Task brief
The result should be the lines from the one holding "This screenshot has width=931, height=566." to the final line of the records below, repeated exactly and with no pictures.

Data extracts
........

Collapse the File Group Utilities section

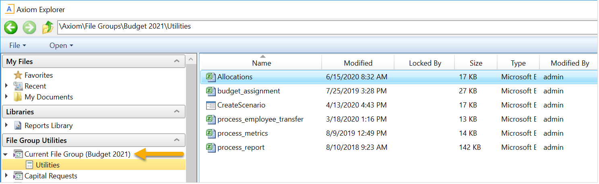pos(176,141)
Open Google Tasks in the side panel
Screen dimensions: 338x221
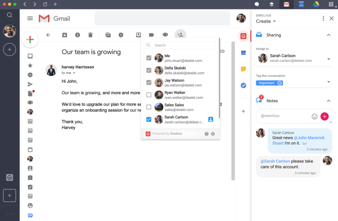(x=243, y=85)
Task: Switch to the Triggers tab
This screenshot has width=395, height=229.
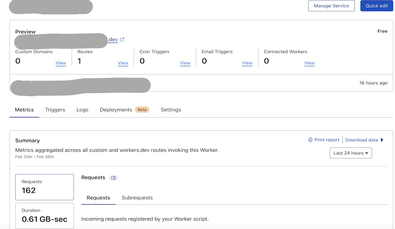Action: coord(55,110)
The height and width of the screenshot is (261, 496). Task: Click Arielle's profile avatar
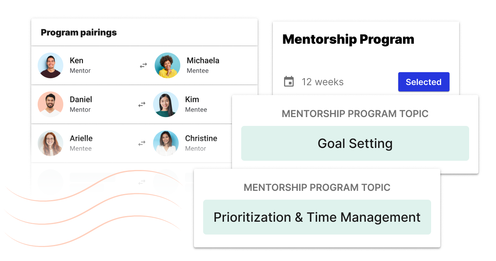point(50,143)
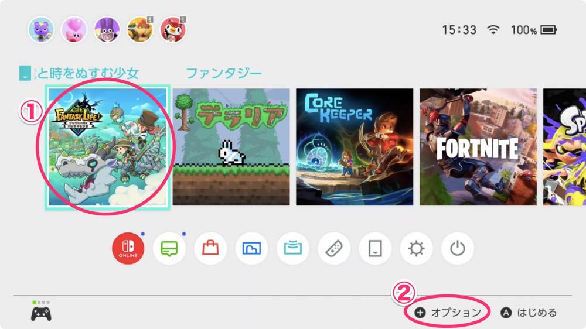This screenshot has width=586, height=329.
Task: Open the GameShare icon
Action: coord(292,248)
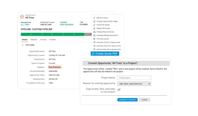The width and height of the screenshot is (198, 116).
Task: Choose Add Activity Set to Opportunity
Action: tap(109, 49)
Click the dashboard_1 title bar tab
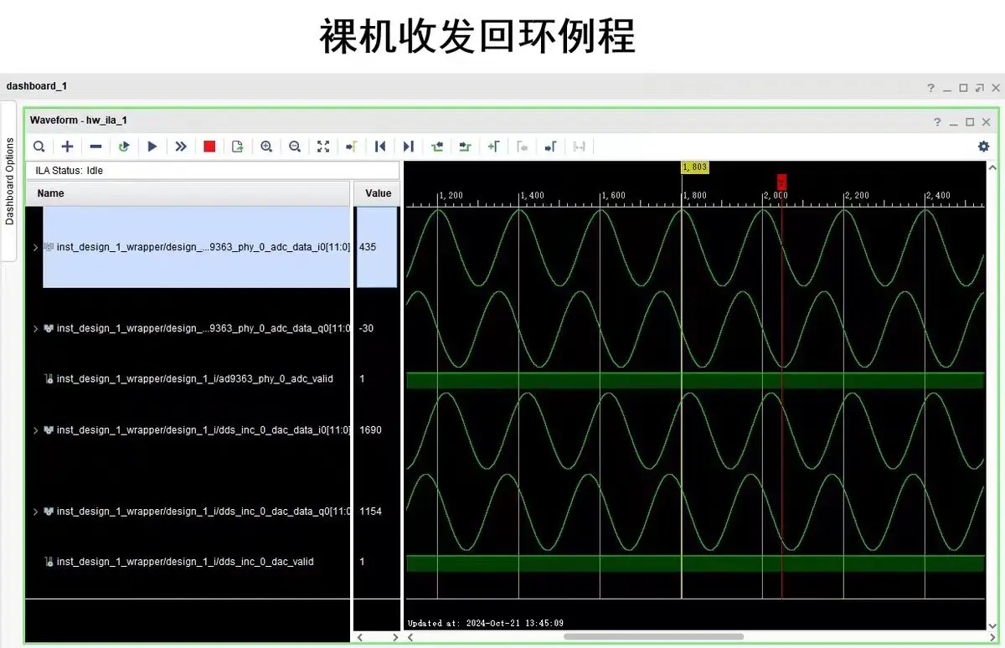The image size is (1005, 648). pyautogui.click(x=37, y=86)

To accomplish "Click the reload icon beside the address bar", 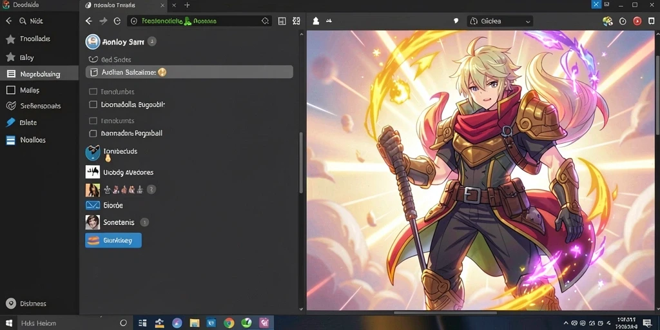I will (117, 21).
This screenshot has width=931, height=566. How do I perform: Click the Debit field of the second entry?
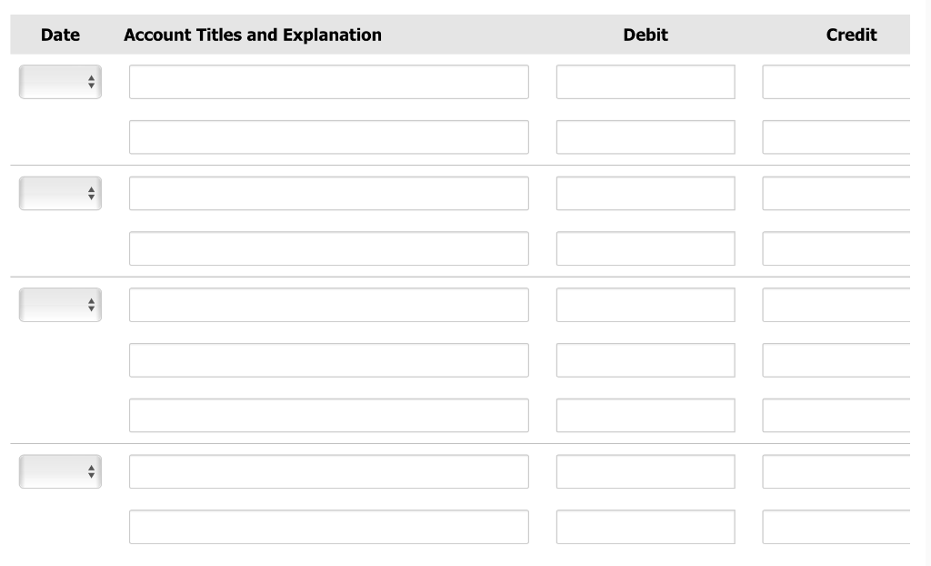(x=645, y=192)
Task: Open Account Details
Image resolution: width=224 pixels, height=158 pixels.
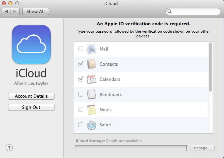Action: [31, 96]
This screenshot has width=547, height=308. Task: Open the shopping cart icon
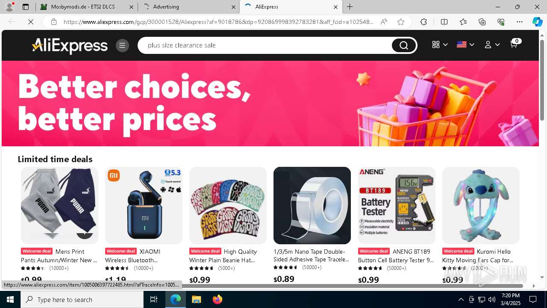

........

Task response
This screenshot has width=931, height=566. How do I perform: Click the Debit field of the second entry?
(x=645, y=192)
Task: Open Account Details
Image resolution: width=224 pixels, height=158 pixels.
Action: [31, 96]
This screenshot has width=547, height=308. Task: Open the shopping cart icon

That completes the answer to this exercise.